A recent article in The Philadelphia Inquirer, cites the overrepresentation of white professors to the students they teach. The author suggests it might cause minority students to feel a lack of belonging and wonder if they can succeed in a learning environment where it’s harder to find faculty who look like them. According to officials quoted in the article, “When the people at the front of the classroom are as diverse as those in the seats, students of color see role models, and white students participate in the kind of multicultural world they will enter after graduation.” Joanne Epps, Temple University Provost puts it well: “What you want as a student is to be exposed to the broadest range not just of knowledge, but of ideas and perspectives so that you can equip yourself to be a watchful, thoughtful member of society…. That comes from a diverse range of faculty.”

The Benefits of Faculty Diversity

Research shows that having diverse faculty benefits institutions as well as the students they serve.

According to one article exploring three benefits of faculty diversity, 96 percent of minority students polled in a survey of over 1,000 undergraduate students claimed their education was positively impacted by “studying under minority professors.” Studies cited in the same post also showed that faculty diversity can increase minority students’ retention rates and real-world readiness, with 69 percent of student respondents reporting they were “better prepared to work in a corporate business environment having taken a class taught by a minority professor.”

A diverse faculty can have a tremendous impact on classroom discussions as well. When exploring how faculty felt about classroom diversity, the aforementioned article highlights that approximately 70 percent believed it motivated students to “examine their own perspectives” and get exposure to “new concepts and ideas.” Isn’t this the type of critical thinking and real-world readiness we are trying to foster in our students every day?

Creating Relatability Through Representation

Diversification is paramount for many students because they are entering an educational environment where a familiar face is comforting. Fostering a sense of relatability within the education community can have an undeniable impact on student confidence and learning outcomes.

As a young African American student attending classes, being the “only” person of my race in each class was daunting. As a young African American professor in my dream position, it is important to do well. This provides other people of my race with a sense of empowerment, determination and an opportunity to see themselves in different spaces.

My role has given me the chance to connect with diverse backgrounds and use my experiences to motivate as many people as possible. I work with the student athlete population, where many students are not local. Because so many had felt detached, I’ve become their “team mom.” I understand the value of a village; I understand the meaning of belonging, so becoming their “team mom” provides comfort and connection to the students, and peace of mind to their parents.

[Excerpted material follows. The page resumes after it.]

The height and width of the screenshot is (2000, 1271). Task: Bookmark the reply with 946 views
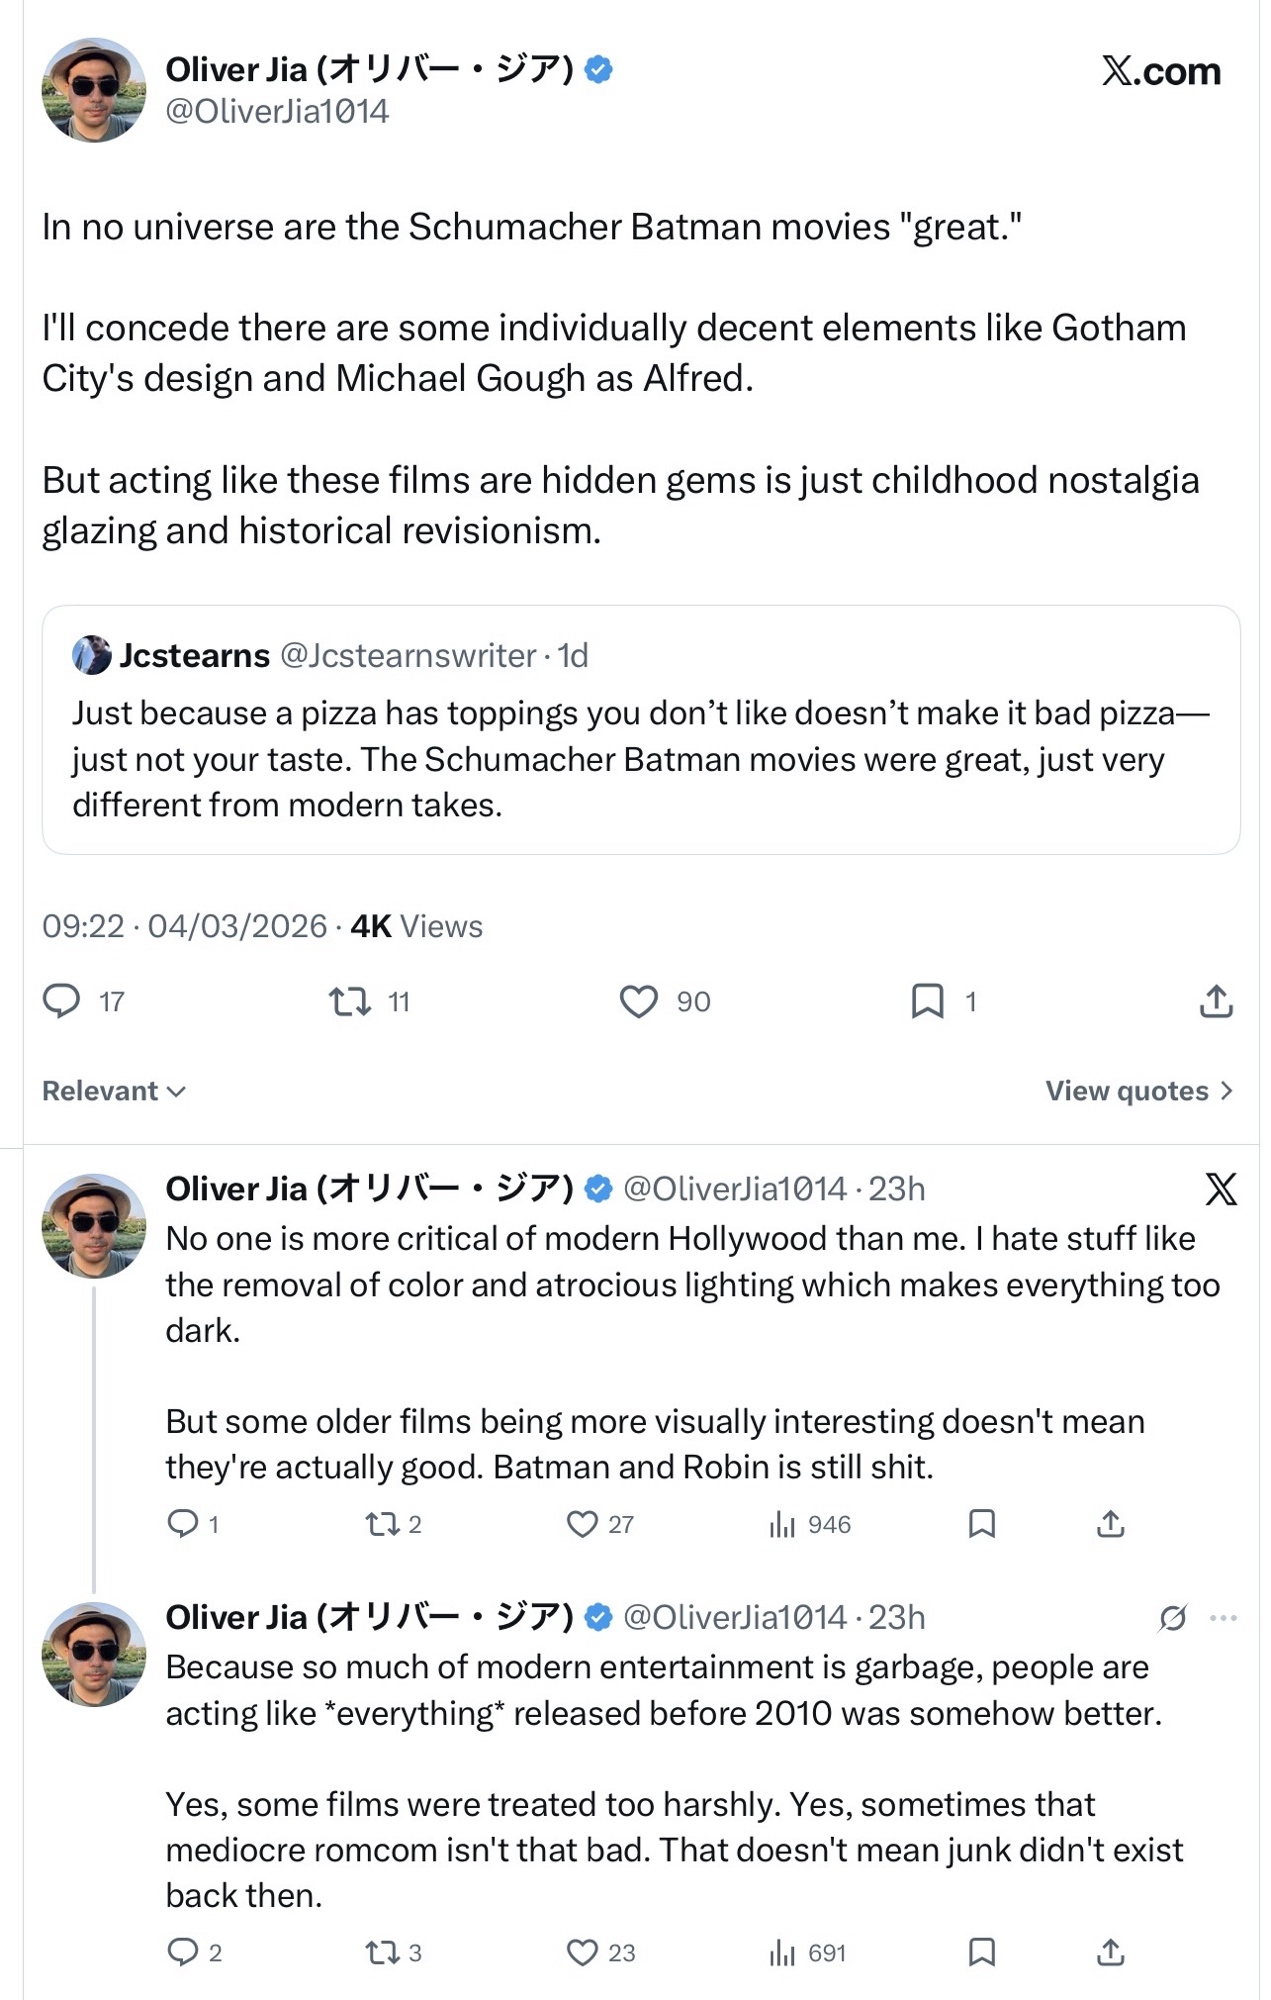pyautogui.click(x=982, y=1524)
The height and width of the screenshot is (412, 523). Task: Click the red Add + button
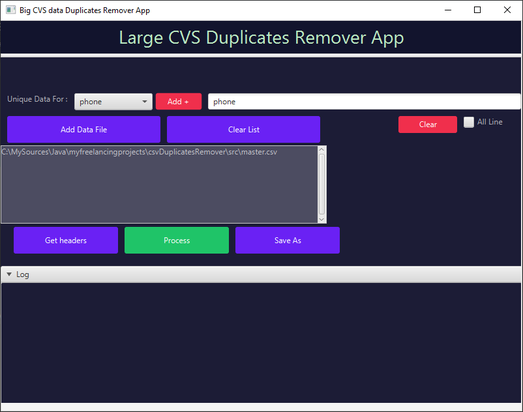178,101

Leveraging My Journey to Support Students on Theirs

My past experience as a traditional and non-traditional student offers me a unique connection to both student populations where I can share what I’ve learned along the way to help them navigate their own college experience.

Traditional students who are trying to transition from a structured environment to an independent environment accept my advice more readily, because of my recent experiences working with and learning from traditional students. Non-traditional students are receptive because we share similar challenges (i.e. family, responsibility, and work-life balance). This dual ability yields maximum connectivity and enhances my capacity to reach all students—and that is my ultimate goal. I also have a son in college who shares his experiences with me. This knowledge informs how I structure my courses, the materials and support I provide my students.

My purpose as an educator is to uplift students, create a safe learning environment and share experiences that could be a bridge to deeper learning—academically, personally, and professionally.

I believe changing the narrative helps students, and today’s climate is an example of the change to come.